Java SQL statement optimization experience

(1) select the most efficient table name sequence (only valid in the rule-based seo/'target = '_ blank'> Optimizer ):
The ORACLE parser processes the table names in the FROM clause in the order FROM right to left. The table written in the FROM clause (basic table driving table) will be processed first, when the FROM clause contains multiple tables, You must select the table with the least number of records as the base table. If more than three tables are connected for query, You need to select an intersection table as the base table, which is the table referenced by other tables.

(2) join order in the WHERE clause .:
ORACLE uses the bottom-up sequence to parse the WHERE clause. According to this principle, the join between tables must be written before other WHERE conditions. The conditions that can filter out the maximum number of records must be written at the end of the WHERE clause.

(3) Avoid using '*' in the SELECT clause '*':
During the parsing process, ORACLE converts '*' into all column names in sequence. This is done by querying the data dictionary, which means it takes more time.
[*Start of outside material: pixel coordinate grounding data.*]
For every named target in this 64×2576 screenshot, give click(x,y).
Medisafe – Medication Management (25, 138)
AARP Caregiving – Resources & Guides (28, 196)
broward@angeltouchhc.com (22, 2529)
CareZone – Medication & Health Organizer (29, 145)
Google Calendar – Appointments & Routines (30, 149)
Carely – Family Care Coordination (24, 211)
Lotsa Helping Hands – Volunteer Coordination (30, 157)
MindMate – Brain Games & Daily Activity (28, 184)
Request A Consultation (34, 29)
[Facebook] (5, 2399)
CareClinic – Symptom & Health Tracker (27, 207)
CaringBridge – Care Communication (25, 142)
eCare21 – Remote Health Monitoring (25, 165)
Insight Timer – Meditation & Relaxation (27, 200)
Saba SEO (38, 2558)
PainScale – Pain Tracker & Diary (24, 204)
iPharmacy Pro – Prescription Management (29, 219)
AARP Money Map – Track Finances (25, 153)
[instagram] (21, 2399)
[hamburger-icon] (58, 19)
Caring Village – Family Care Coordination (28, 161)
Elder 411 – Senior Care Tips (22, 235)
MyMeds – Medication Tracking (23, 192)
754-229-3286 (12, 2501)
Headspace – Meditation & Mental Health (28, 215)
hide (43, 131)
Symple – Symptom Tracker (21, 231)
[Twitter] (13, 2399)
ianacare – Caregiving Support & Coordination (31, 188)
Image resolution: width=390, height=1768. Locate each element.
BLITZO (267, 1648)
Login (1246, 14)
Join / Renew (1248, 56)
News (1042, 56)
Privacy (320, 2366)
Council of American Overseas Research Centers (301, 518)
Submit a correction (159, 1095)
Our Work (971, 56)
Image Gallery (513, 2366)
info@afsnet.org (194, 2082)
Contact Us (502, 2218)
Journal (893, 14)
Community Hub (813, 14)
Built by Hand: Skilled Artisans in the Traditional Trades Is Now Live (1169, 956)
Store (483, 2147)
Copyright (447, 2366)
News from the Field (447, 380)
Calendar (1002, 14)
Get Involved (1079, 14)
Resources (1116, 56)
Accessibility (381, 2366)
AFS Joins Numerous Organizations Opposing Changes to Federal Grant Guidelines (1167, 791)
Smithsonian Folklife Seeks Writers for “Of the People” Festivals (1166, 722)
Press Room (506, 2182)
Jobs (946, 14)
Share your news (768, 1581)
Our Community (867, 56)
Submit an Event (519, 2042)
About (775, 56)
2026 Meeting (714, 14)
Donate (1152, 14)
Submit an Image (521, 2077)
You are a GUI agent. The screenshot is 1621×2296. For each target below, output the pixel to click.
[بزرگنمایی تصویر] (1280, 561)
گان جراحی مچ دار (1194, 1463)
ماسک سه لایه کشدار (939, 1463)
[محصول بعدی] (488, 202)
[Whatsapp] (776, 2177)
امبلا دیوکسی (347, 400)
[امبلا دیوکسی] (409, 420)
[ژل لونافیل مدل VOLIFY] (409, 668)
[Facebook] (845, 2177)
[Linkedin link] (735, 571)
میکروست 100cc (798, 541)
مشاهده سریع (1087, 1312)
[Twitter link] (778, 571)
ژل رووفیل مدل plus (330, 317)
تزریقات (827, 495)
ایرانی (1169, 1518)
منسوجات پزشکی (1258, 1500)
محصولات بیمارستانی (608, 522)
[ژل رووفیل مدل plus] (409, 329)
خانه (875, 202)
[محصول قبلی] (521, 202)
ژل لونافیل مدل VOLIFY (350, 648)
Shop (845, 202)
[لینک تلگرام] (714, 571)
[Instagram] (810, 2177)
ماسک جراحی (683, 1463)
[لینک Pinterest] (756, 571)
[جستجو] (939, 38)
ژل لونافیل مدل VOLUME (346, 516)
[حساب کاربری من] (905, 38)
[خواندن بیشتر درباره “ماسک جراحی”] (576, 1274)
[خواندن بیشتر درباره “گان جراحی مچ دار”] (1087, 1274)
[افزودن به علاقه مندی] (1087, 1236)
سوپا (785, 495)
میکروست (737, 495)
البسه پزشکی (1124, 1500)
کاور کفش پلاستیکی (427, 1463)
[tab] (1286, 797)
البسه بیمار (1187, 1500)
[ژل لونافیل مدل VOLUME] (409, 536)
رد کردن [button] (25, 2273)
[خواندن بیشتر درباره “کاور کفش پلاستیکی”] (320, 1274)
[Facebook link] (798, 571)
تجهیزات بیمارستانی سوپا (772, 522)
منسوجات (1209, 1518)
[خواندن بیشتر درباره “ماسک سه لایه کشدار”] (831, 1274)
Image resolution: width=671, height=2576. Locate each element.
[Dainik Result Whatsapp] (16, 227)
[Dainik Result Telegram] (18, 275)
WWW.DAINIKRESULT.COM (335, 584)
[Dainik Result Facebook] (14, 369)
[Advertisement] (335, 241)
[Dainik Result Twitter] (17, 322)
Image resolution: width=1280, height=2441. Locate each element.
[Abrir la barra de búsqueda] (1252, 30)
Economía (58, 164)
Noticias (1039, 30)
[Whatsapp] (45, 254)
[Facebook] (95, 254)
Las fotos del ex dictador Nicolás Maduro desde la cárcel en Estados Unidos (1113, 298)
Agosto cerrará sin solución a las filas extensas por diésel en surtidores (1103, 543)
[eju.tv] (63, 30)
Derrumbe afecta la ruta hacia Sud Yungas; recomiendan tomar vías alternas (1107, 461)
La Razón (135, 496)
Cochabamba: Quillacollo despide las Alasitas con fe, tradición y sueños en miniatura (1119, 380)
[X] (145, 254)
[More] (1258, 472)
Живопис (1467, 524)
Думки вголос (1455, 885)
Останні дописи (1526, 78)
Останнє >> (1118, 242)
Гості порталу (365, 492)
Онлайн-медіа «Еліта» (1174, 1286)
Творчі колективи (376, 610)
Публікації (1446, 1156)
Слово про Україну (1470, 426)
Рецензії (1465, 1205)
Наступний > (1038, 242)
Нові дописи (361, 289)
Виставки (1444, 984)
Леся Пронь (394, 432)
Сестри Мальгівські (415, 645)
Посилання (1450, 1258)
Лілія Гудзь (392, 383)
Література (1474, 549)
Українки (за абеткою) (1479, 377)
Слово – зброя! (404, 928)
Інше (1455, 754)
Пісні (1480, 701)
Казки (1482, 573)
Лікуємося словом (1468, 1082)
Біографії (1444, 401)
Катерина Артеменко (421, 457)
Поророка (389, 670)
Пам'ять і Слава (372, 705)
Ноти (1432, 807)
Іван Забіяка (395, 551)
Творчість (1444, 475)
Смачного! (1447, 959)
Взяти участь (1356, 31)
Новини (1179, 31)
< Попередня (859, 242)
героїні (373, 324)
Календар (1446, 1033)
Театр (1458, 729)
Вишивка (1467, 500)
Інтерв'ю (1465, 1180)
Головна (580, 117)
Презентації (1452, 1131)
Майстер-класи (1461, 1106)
(4) Reduce the number of times to access the get = '_ blank'> database:
ORACLE has performed a lot of internal work: parsing SQL statements, estimating index utilization, binding variables, and reading data blocks;

(5) re-set the ARRAYSIZE parameter in SQL * Plus, SQL * Forms, and Pro * C to increase the retrieval data volume for each get = '_ blank'> database access, recommended Value: 200

(6) use the DECODE function to reduce processing time:
You can use the DECODE function to avoid repeated scan of the same record or join the same table.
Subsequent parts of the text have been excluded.